To do:
A. From the cache text, give each field of the 32-bit address in the diagram along with its width in bits.
B. Extend the cache text with one more paragraph that follows on from its final sentence.

====== Excerpt provided

When a set is full and a new line arrives, the cache must evict someone — this is the replacement policy. The intuitive choice is LRU (Least Recently Used): kick out whoever hasn't been touched for longest, betting on temporal locality. True LRU is costly to track for high associativity, so real designs use cheap approximations (pseudo-LRU trees, re-reference prediction). The principle stays: evict the line least likely to be needed again soon.
Address breakdown for a 32 KB, 8-way, 64-byte-line L1 (32-bit addr):
line size = 64 B -> offset = log2(64) = 6 bits
num lines = 32768 / 64 = 512
num sets = 512 / 8 (ways) = 64
-> index = log2(64) = 6 bits
tag = 32 - 6 - 6 = 20 bits
+---------------------+--------+--------+
| TAG (20) | INDEX | OFFSET |
| | (6) | (6) |
+---------------------+--------+--------+
Lookup: INDEX picks 1 of 64 sets; compare TAG against all
8 ways in parallel; OFFSET picks the byte within the line.Bandwidth, not just latency — and HBM
Caches attack latency: they hide the long wait for any single value. But there's a second wall: bandwidth — how many bytes per second you can actually pump in. When a workload's working set is far too big to cache (think a neural network with billions of weights, or a graph that spills DRAM), caches stop helping and the machine streams data continuously. Now the limiter isn't 'how long is one trip' but 'how wide is the highway'.

============
====== Listed records

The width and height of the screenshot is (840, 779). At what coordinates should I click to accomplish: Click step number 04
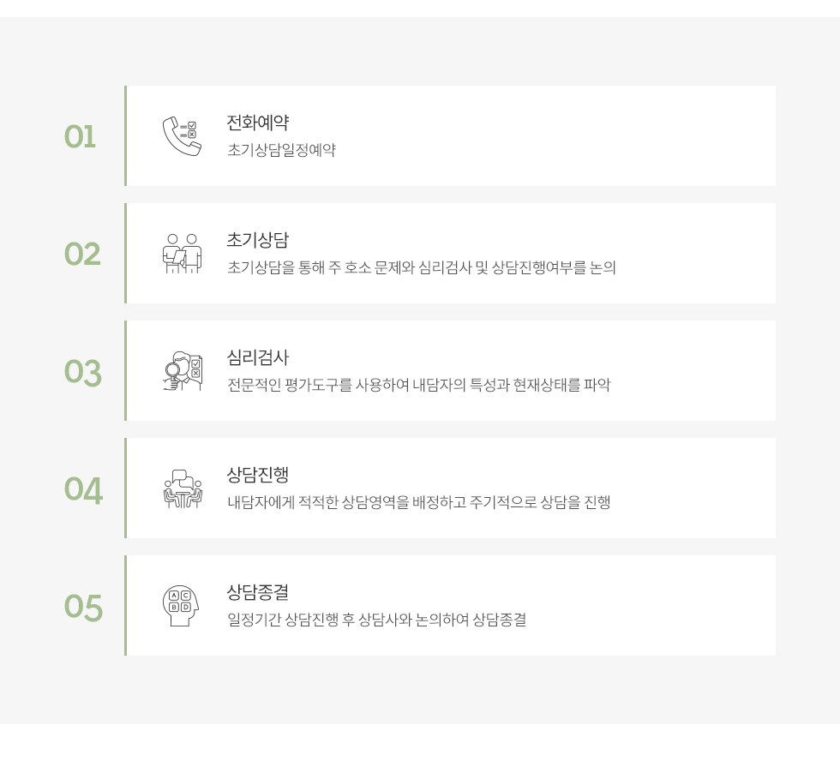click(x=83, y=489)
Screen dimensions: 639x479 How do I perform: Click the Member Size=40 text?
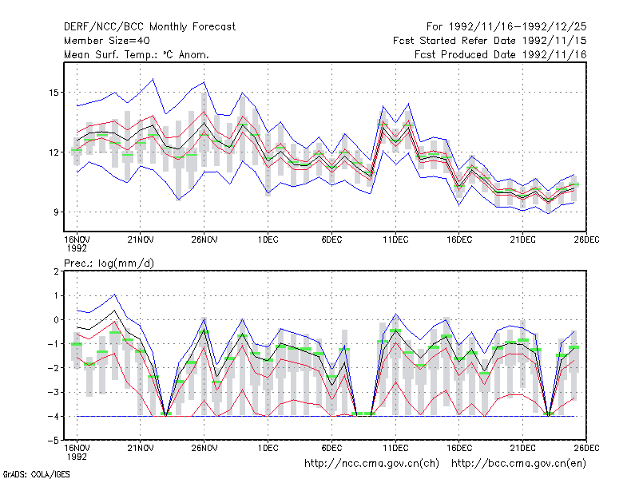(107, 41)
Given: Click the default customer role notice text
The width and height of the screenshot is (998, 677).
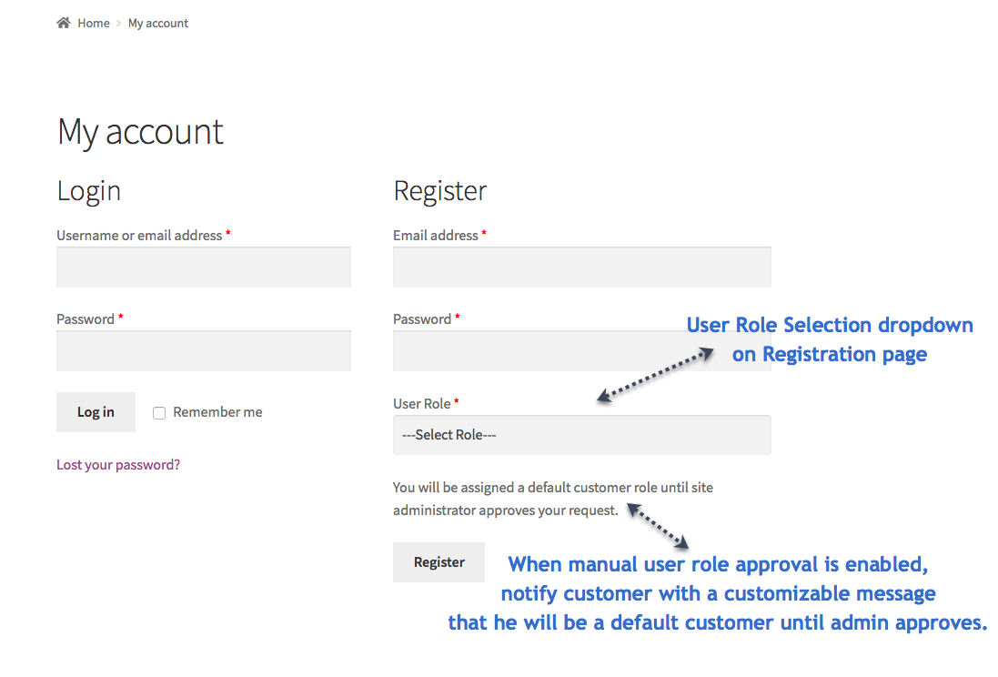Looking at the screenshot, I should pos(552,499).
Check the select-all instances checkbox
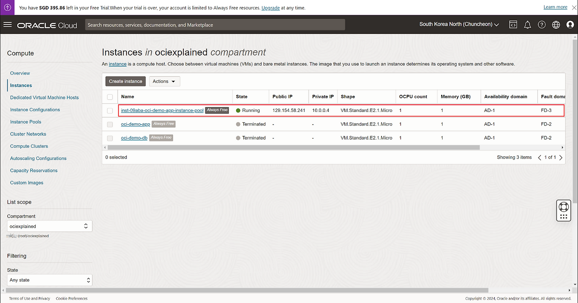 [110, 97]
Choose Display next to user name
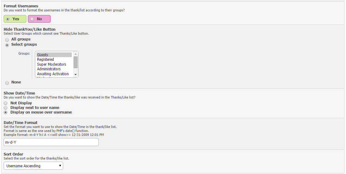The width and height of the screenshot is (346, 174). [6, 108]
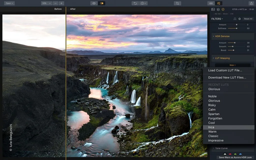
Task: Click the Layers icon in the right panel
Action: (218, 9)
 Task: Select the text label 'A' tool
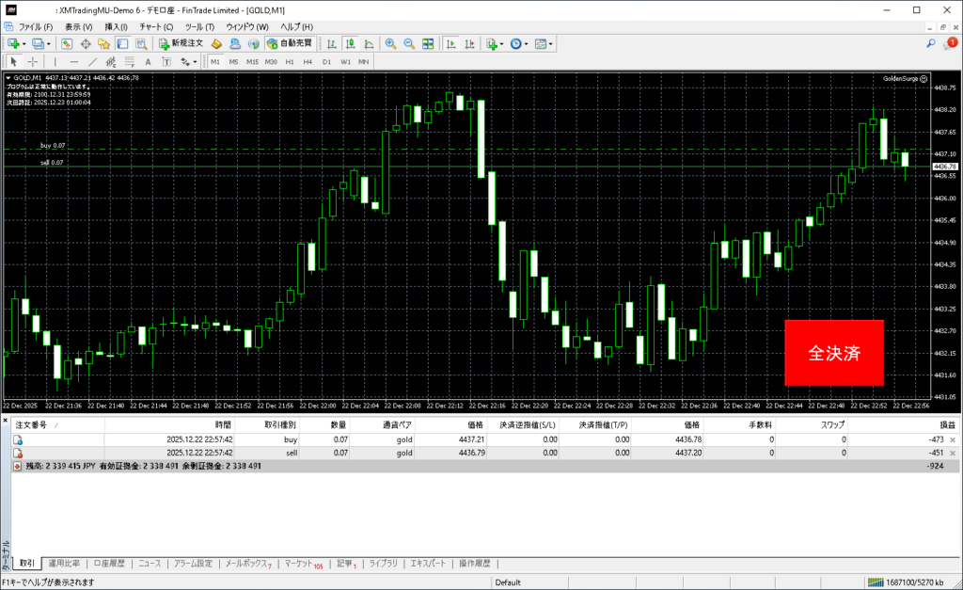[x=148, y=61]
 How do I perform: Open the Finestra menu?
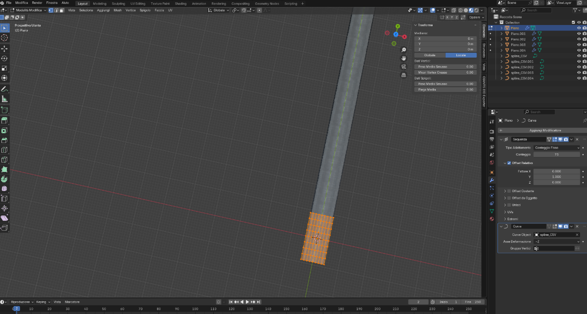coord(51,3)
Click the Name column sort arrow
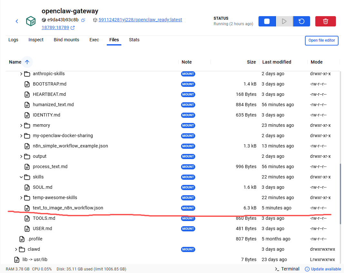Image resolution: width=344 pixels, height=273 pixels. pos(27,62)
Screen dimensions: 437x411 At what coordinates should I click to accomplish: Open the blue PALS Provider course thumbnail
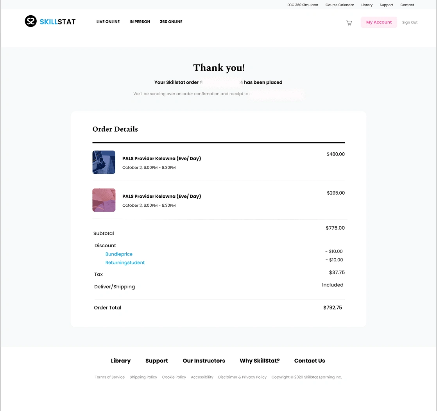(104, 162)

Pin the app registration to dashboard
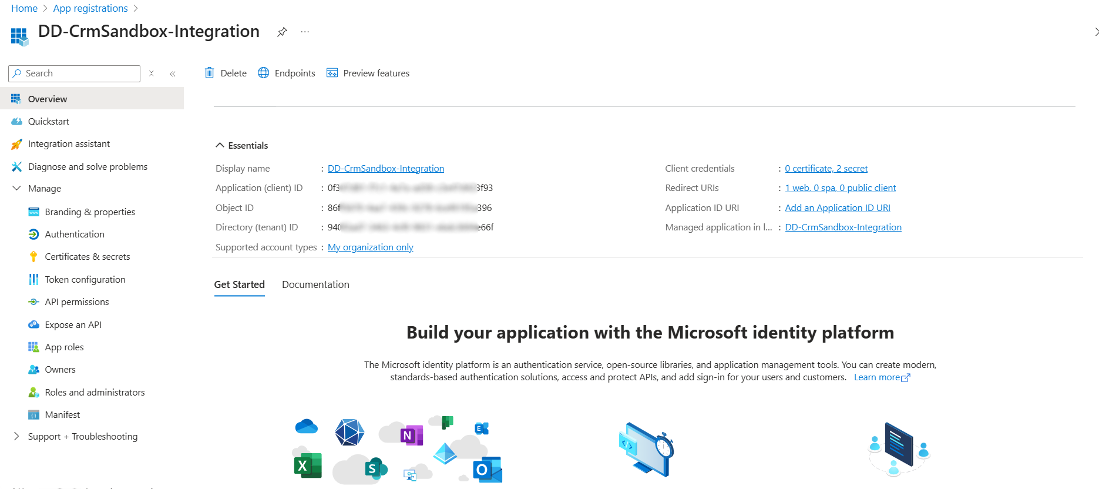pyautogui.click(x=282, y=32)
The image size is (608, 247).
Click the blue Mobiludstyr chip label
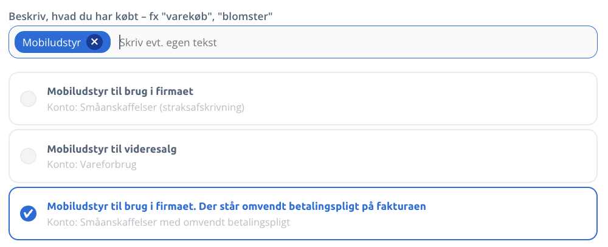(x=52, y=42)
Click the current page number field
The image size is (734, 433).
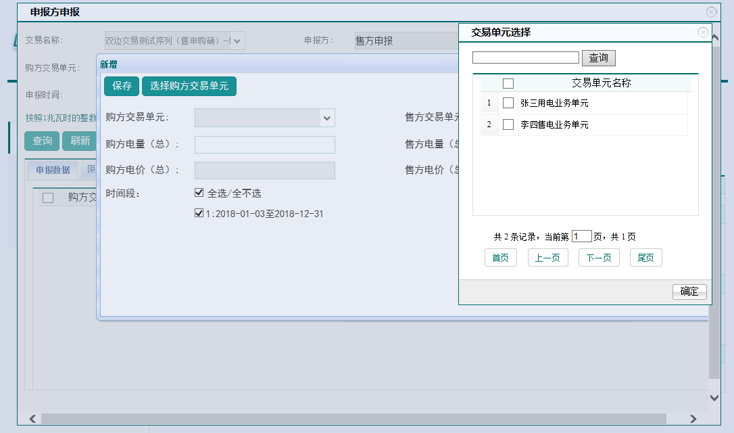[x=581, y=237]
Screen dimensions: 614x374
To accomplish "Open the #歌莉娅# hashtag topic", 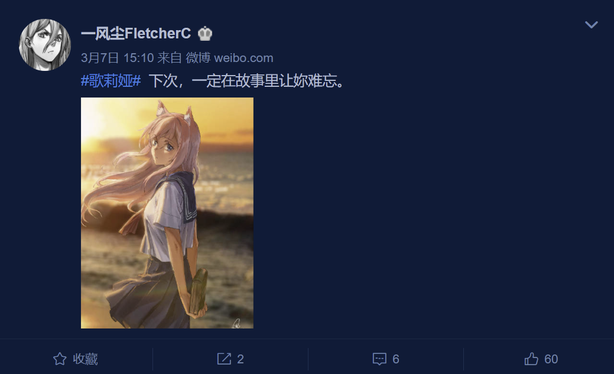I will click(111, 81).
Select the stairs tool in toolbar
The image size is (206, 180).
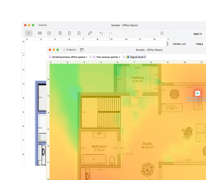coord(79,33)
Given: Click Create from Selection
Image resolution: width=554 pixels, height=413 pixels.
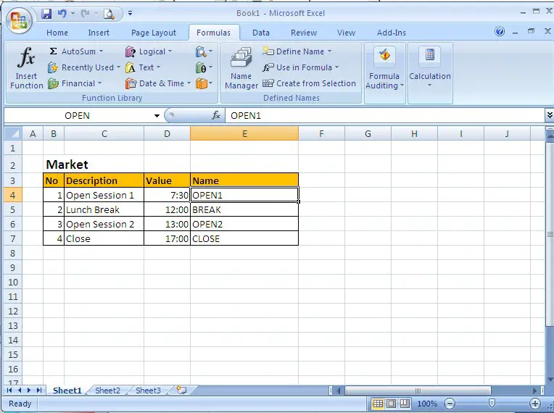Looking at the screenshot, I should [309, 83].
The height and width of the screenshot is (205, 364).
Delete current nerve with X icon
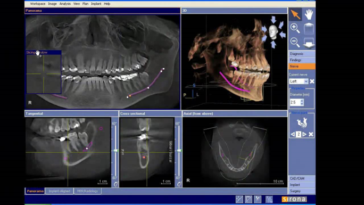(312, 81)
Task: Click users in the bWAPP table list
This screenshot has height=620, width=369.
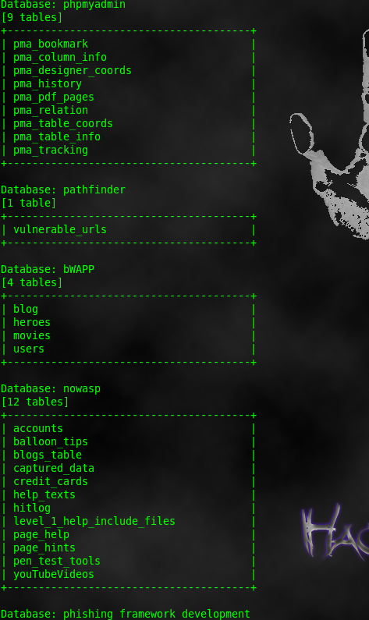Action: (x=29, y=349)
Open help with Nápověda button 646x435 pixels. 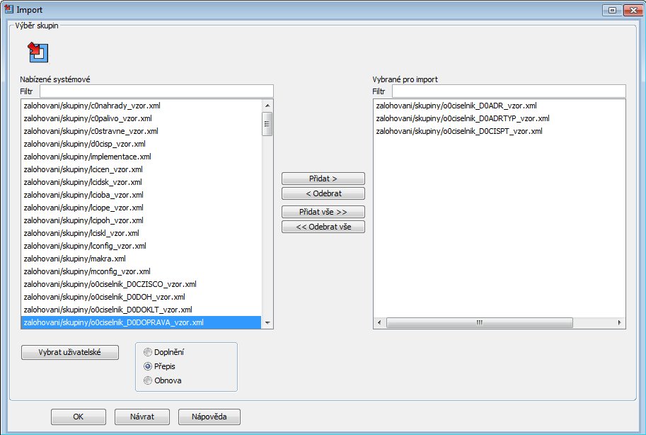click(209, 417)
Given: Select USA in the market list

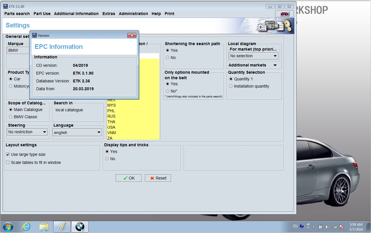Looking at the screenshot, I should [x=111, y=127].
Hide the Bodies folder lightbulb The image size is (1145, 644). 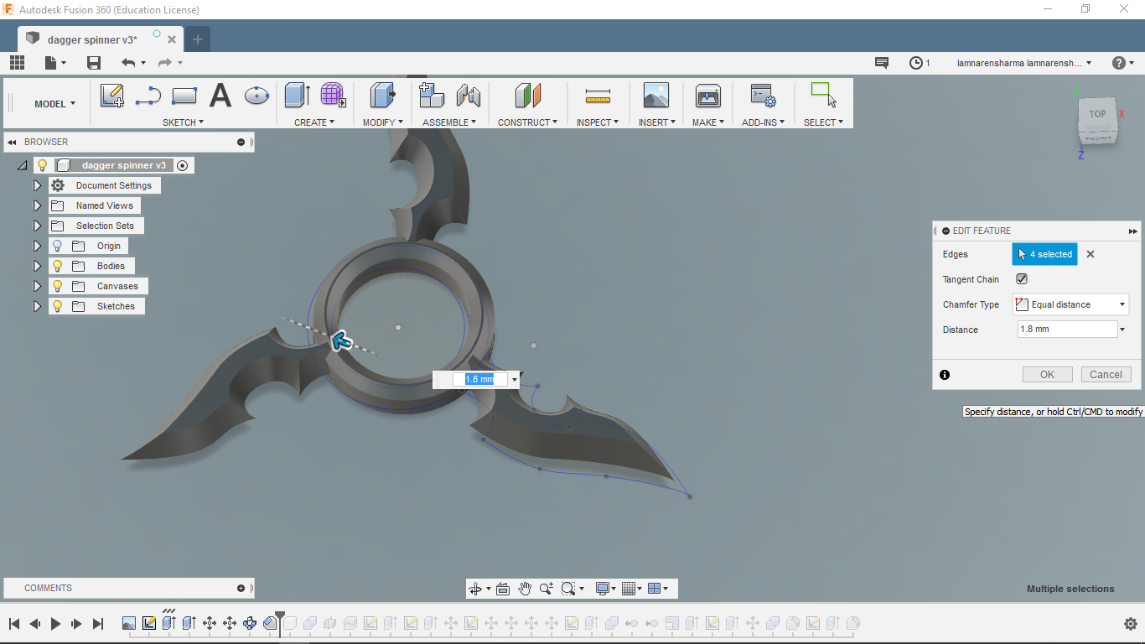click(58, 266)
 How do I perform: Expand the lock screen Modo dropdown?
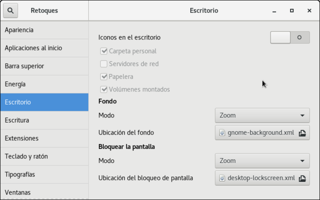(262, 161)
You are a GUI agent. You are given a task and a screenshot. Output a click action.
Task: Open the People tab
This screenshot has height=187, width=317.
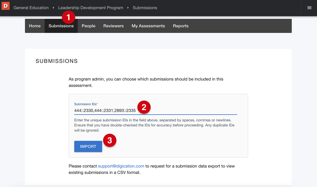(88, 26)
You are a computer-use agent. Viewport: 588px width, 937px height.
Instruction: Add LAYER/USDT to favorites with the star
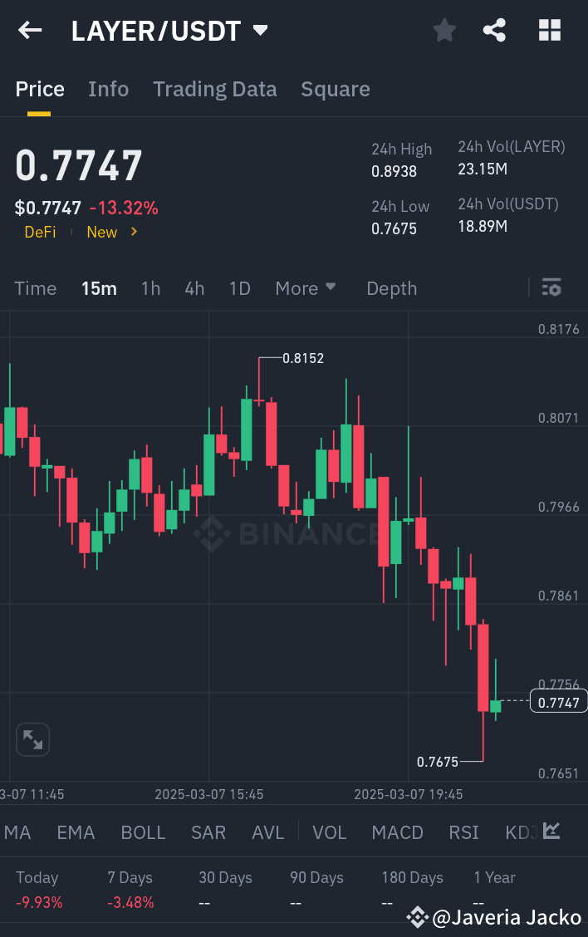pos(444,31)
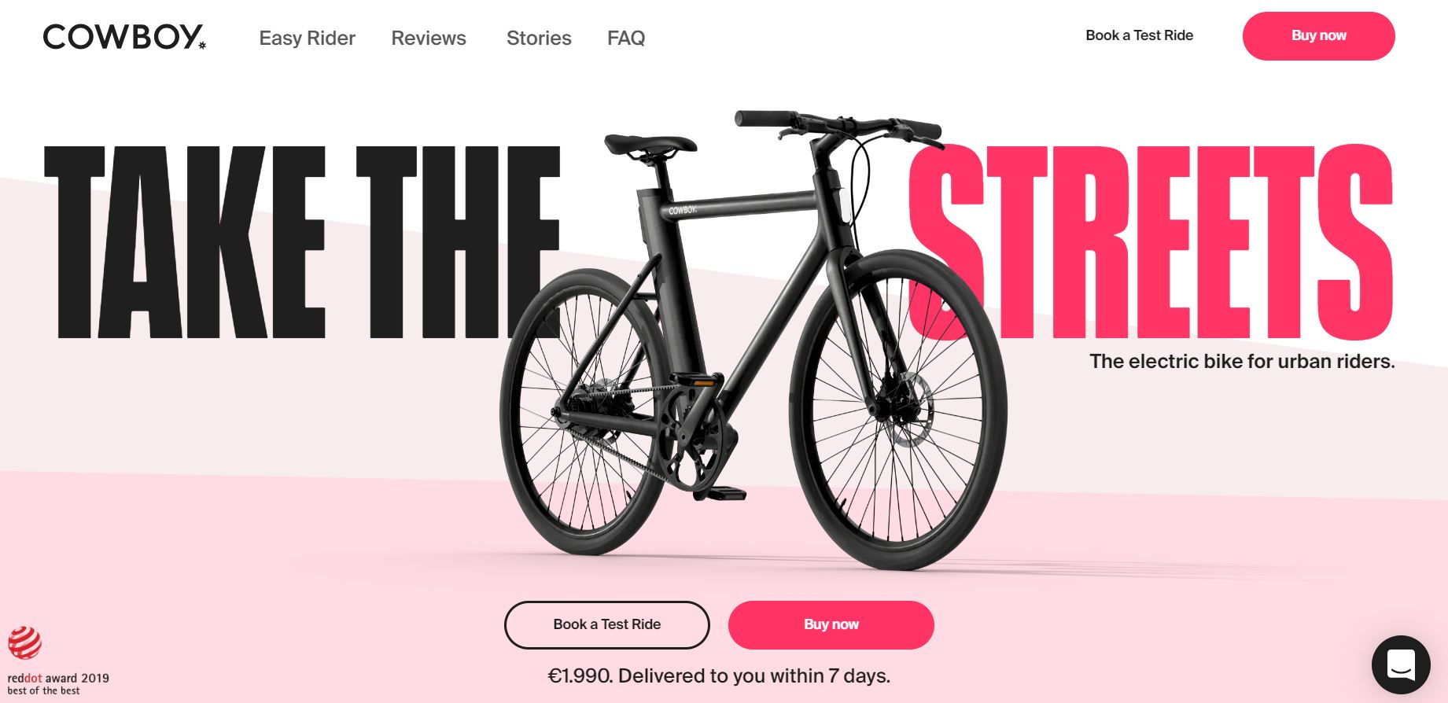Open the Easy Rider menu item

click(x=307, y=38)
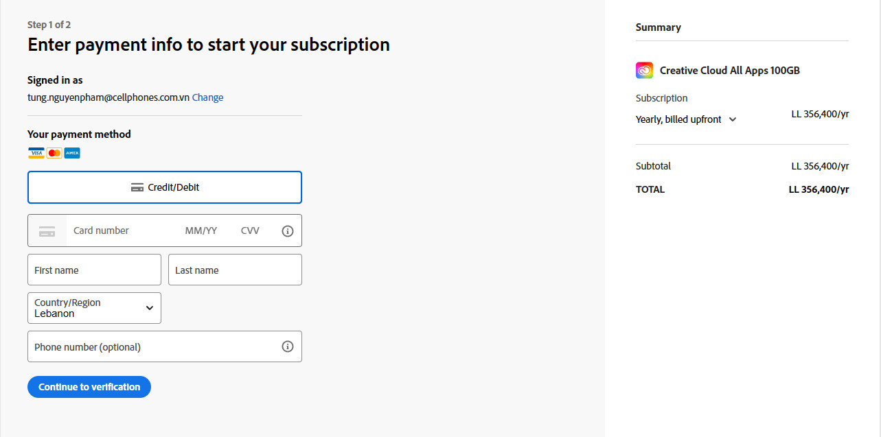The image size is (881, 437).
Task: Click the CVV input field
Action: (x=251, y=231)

============

Answers to this exercise:
A.
TAG: 20 bits
INDEX: 6 bits
OFFSET: 6 bits

B.
The classic fix for bandwidth is wide, fast interfaces — but a normal DRAM chip on a circuit board can only have so many pins, and driving signals across centimetres of board burns power and limits speed. The modern answer is [[high-bandwidth-memory|High-Bandwidth Memory (HBM)]]: stack several DRAM dies vertically, connect them with thousands of vertical wires (through-silicon vias), and place the whole stack *millimetres* from the processor on a silicon interposer. Instead of a 64-bit-wide bus, you get a 1024-bit-wide interface per stack, running at modest clocks but moving terabytes per second.
This is the punchline that echoes through the rest of this track. Once compute became cheap and abundant — thousands of multiply units on one die — the scarce resource became *moving data to them*. That single realization is why a systolic array is shaped to reuse each loaded value across many operations, why AI accelerators are rated by memory bandwidth as much as by FLOPS, and why architects now measure designs in *energy per byte moved*, not just operations per second. The memory hierarchy isn't a footnote to the processor — increasingly, it *is* the processor's design.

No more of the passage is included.